Ölüm o kadar gerçek bir olay ki bu gerçeği vefatlarına şahit olduğumuz yakın akraba ve dostlarımızın bizi her terk edişindeki acılarda hissediyor, anlıyor ve görebiliyoruz.
Kimi bu gerçeğe yitirdiği eşinde, kimi yitirdiği evladında, kimi yitirdiği kardeşinde, kimi yitirdiği anne babasında ve kimi de yitirdiği dostlarının kaybında şahit olmaktadır.
Bir yerde ölüm, onu tadan için geride kalan bir merhale iken onu tatmayanlar içinse daha varılmayan fakat gelmesi mukadder bir merhaledir. Ölüm mutlak gerçekleşecekse bu merhalede nelerin olup bittiğinin iyi bilinmesi gerekir. Ancak kimi, çözümü ölümden sonraki hayatı ret ederek kısmi bir rahatlık elde etmede bulsa da, insanların ekserisi ölümü, sonsuz hayatın başlangıcı olarak kabul ettiği bu girift bilmecenin çözümünü ölümden sonraki hayata hazırlanmakta bulmaktadır.
Allah rahmet eylesin. Mekânı cennet olsun tüm ölülerimizin. Ecel bu. Ömrün gelip dayandığı son ve geçilmez sınırı. Bir âlimimiz der ki dünyada ev sahibi gibi yaşamayın, kiracı gibi yaşayın ki dünyayı terk etmek zor olmasın.
Her ölüm hele hele böyle tanıdığımız eş, evlat, kardeş, anne-baba ve yakın dostlardan müteşekkil kimselerin ölümüyse biz gibi hala yaşayanlar için büyük ibretler içerir.

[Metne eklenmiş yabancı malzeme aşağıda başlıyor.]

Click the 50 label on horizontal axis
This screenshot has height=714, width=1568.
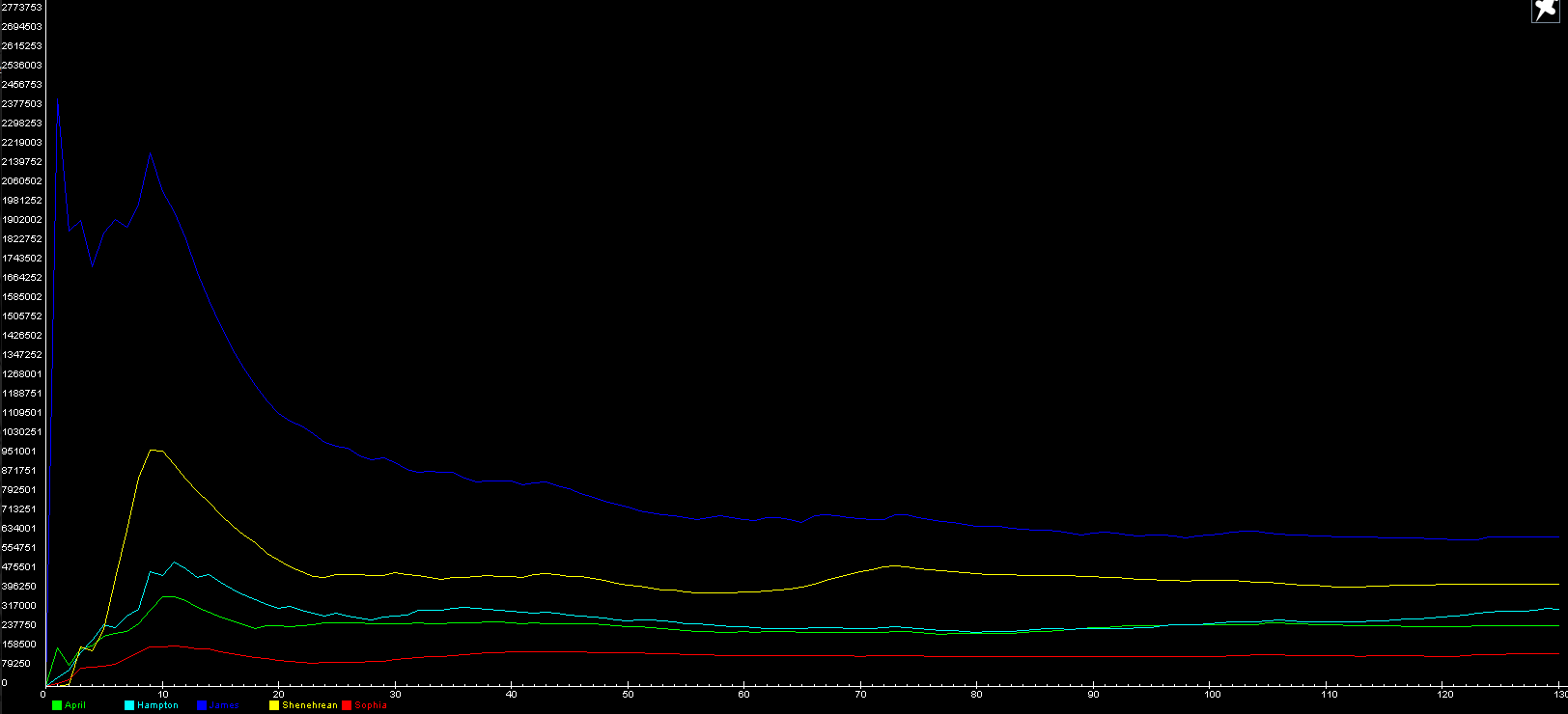pos(628,695)
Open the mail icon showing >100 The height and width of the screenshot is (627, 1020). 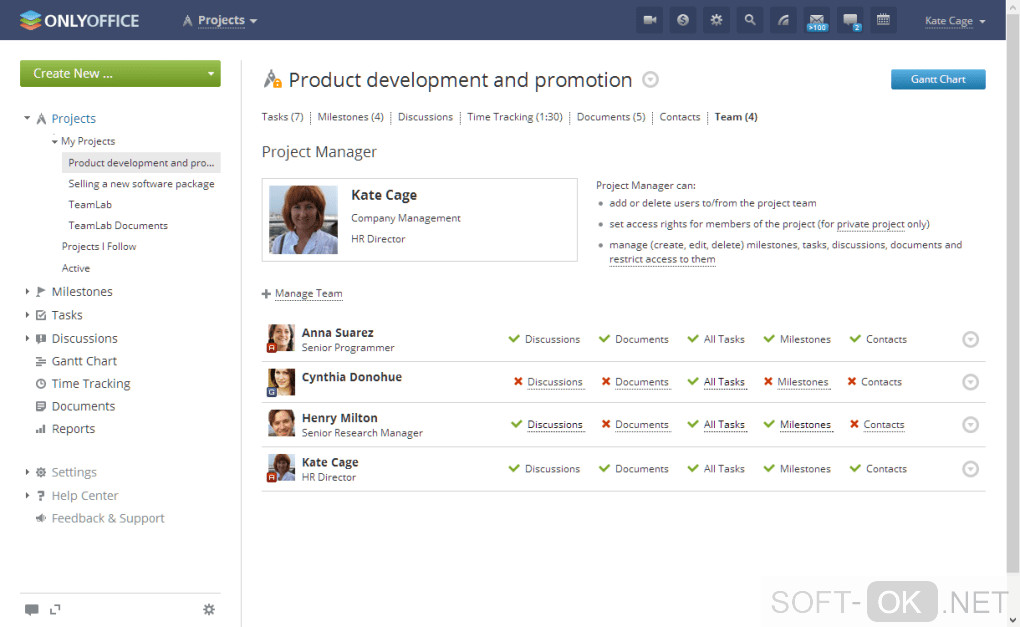(816, 20)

51 yaşında ölen bir babanın şu an yaşayan evladıyım. Daha sonra ölümüyle beni sarsan nice akraba ve dost ölümleri oldu. Hele hele vaki ölümler yaşıtların arasında olursa hayat muhasebesinde insan, daha derin sayfaların mana dolu satırlarında buluyor kendisini. Yıllar önce eşini yitiren liseden sınıf arkadaşım Ahmet Duran AYDIN. Üç öksüz çocukla başbaşa kalışını bilirim. Yine lise arkadaşım Mehmet AKNAR, geçen yıl yitirmişti eşini. Daha acısına biz dostları dahi alışamamışken bu bayramdan iki gün önce yine eşini yitiren lise döneminden Tahir ÇELEBİ’nin yaşadığı acının haberiyle sarsılıverdik. Ecele inancımız tam olsa da her ölüm erken gelir biz insanoğluna.

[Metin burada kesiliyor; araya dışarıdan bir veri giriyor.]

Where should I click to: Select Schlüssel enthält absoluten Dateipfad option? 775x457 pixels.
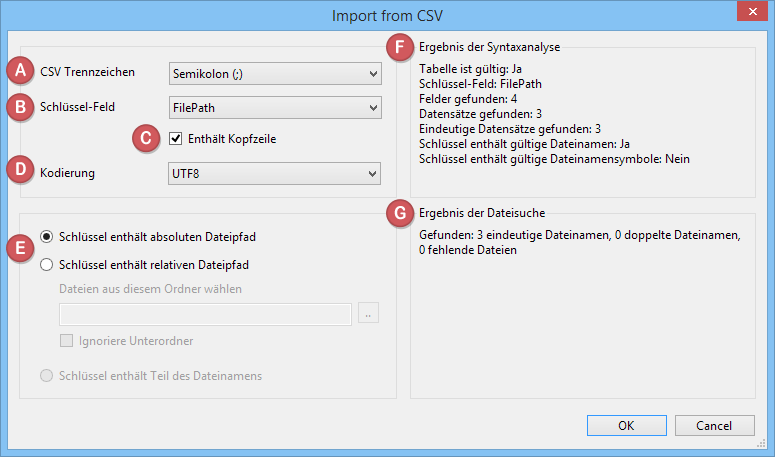(x=47, y=236)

İbretlerle doludur her ölüm olayı.
Cenaze törenlerine katılmayanımız yoktur. En yakınımız için de kabre konuş ve yapılan telkinle sona eren programın her aşamasında bulunuruz. O anda neler düşünülmez ki... O anki düşüncelerimizin kaynağı, ölüm olayıdır. Onun için ölüm olayı başlı başına bir vaazdır diyoruz; hem de kelamsız, hitabetsiz ve sessiz bir vaaz. O vaazın gür sesini kabir başında bulunan herkes, içinde en yüksek tınısıyla ve ruhunu patlatırcasına; en korkutucusu da bu dinleyişin dayanılmaz bir işkence haline gelmesidir.

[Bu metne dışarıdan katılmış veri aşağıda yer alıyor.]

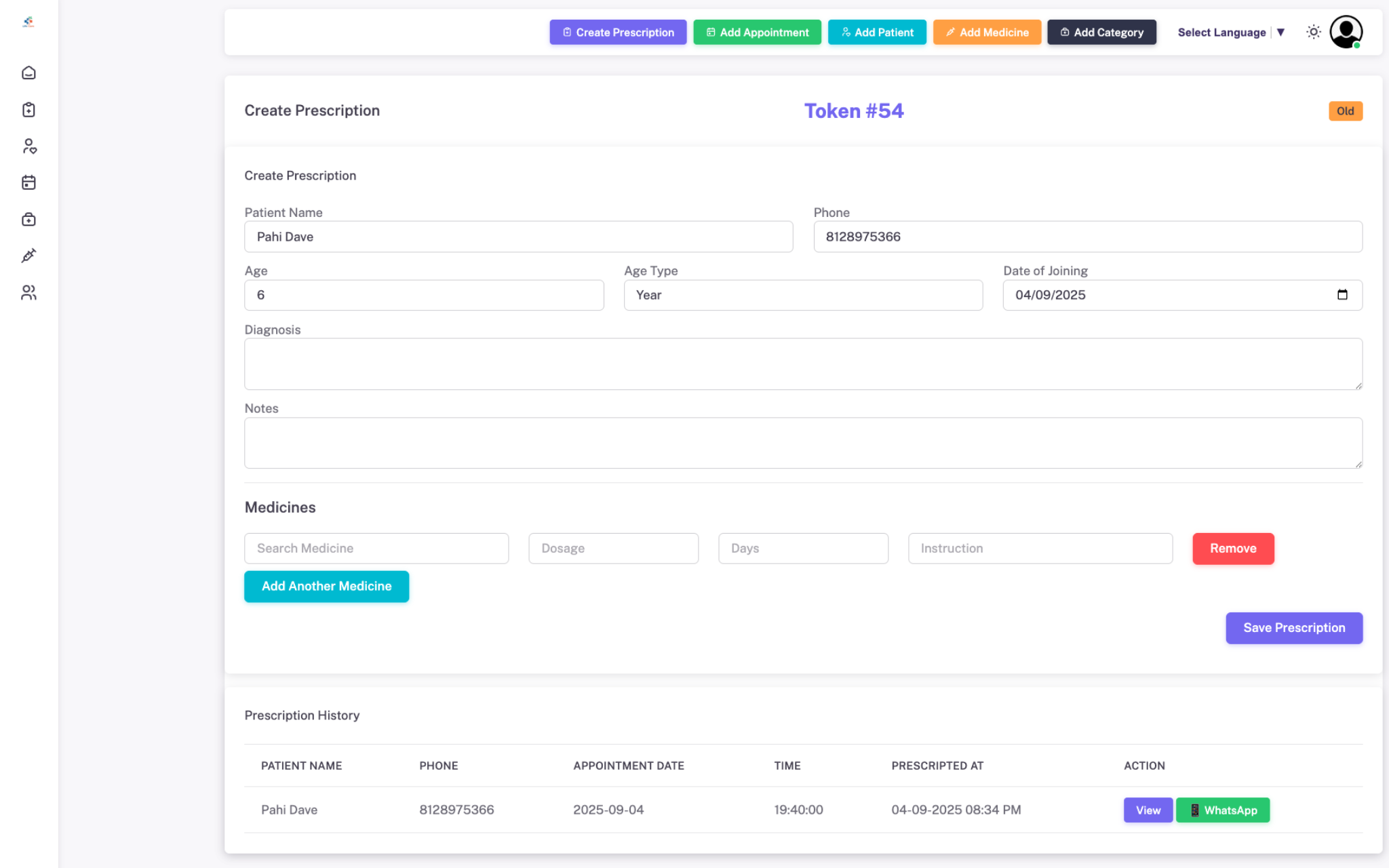The height and width of the screenshot is (868, 1389).
Task: Click the Life Care logo
Action: click(28, 22)
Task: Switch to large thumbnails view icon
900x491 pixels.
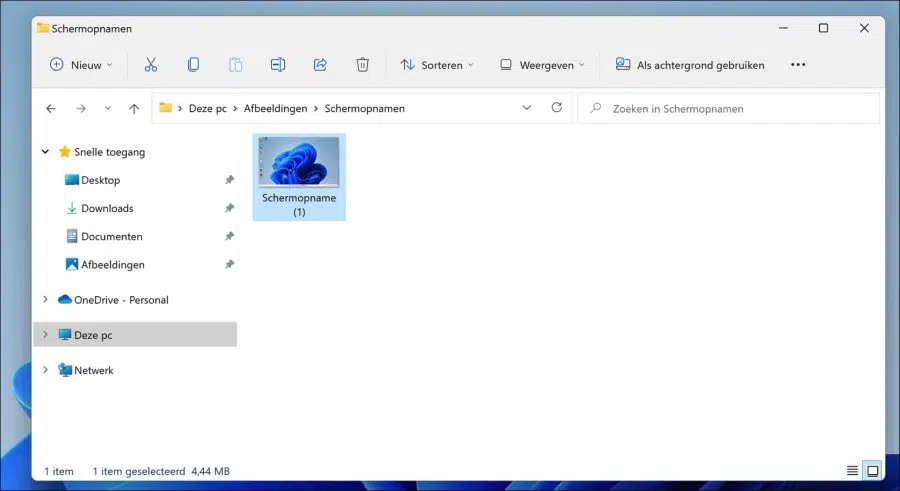Action: pyautogui.click(x=872, y=471)
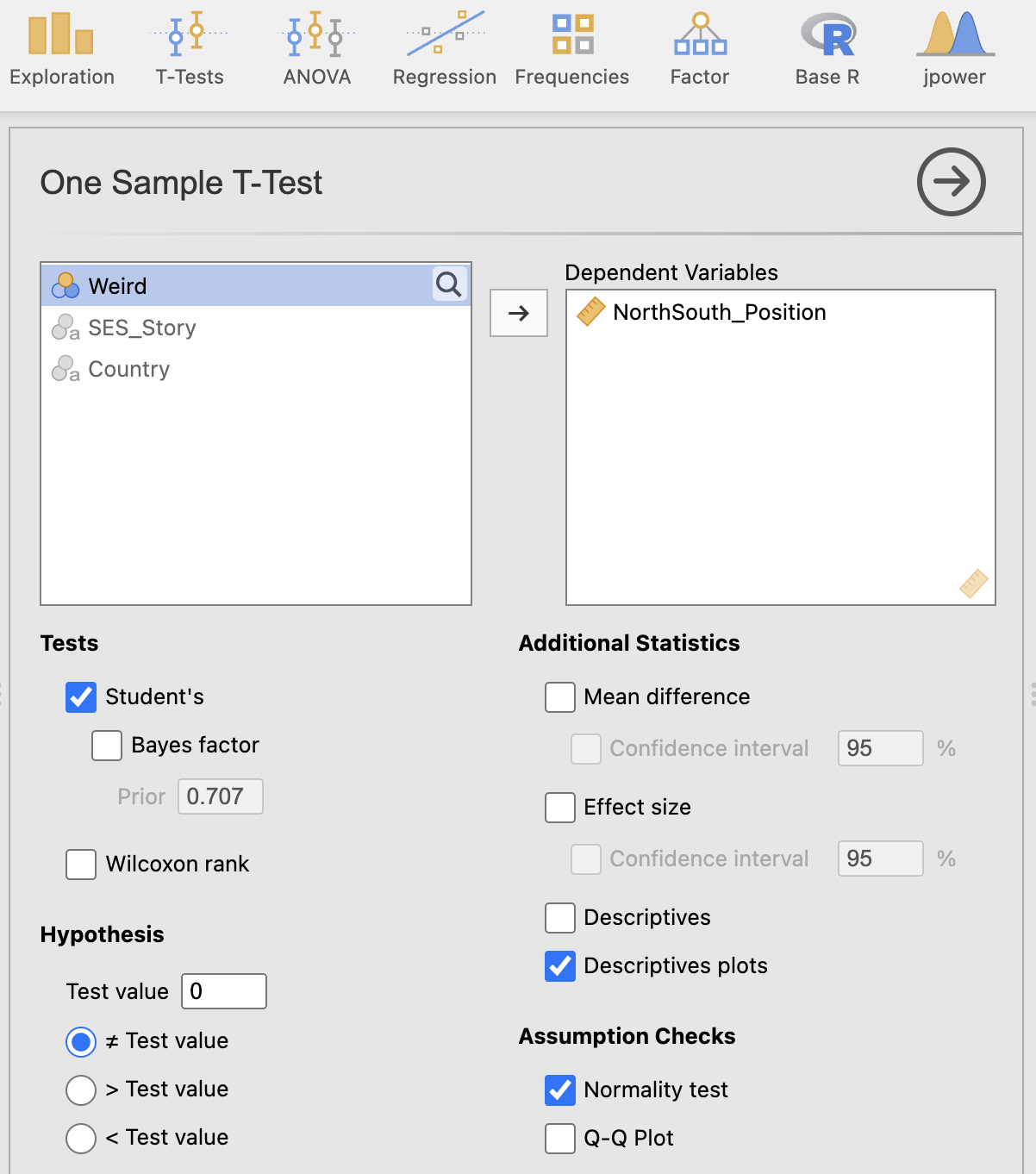Move variable to Dependent Variables with arrow

[x=519, y=313]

Ölümün dirileri etkileyici vaazı herkesin kabri terk edişine kadardır. Camilerdeki vaazın etkisi de camide kalındığı müddetçe değil mi? Konferansların etkisi de böyle, okullarda verilen dersler de...
Yine de önemli olan bir an da olsa etkileyici bir bilginin ardını bırakmamaktır.
Bunu bir öğrencinin başarı hikâyesi daha güzel açıklar:
Biliriz ki öğrencilerin başarısının temelinde öğrencinin okul dışında sınıfta öğrendiklerini pekiştirme faaliyeti yer alır. Öğrenilen her bilginin kalıcı olmasında sonrasındaki kafa yormaların çok faydası vardır çünkü.
Ölüm vaazındaki bir anlık etkinin devamı o vaazın gereklerini yerine getirmekle ancak mümkün olur; unutmakla değil.
Ölüm vaazının anlık en büyük etkisi, bir gün geldiğinde onu yaşayacak olacağımızın mutlaka gerçekleşecek olmasıdır. O anın bu etkileyişini canlı tutmaktır esas olan. Meselenin can alıcı noktası burasıdır. Bu noktanın canlı tutulması tefekküre dalışın işareti manasına gelir ki navigasyonda yol haritasını bulmak gibidir. Sonrası sürücünün bileceği iştir.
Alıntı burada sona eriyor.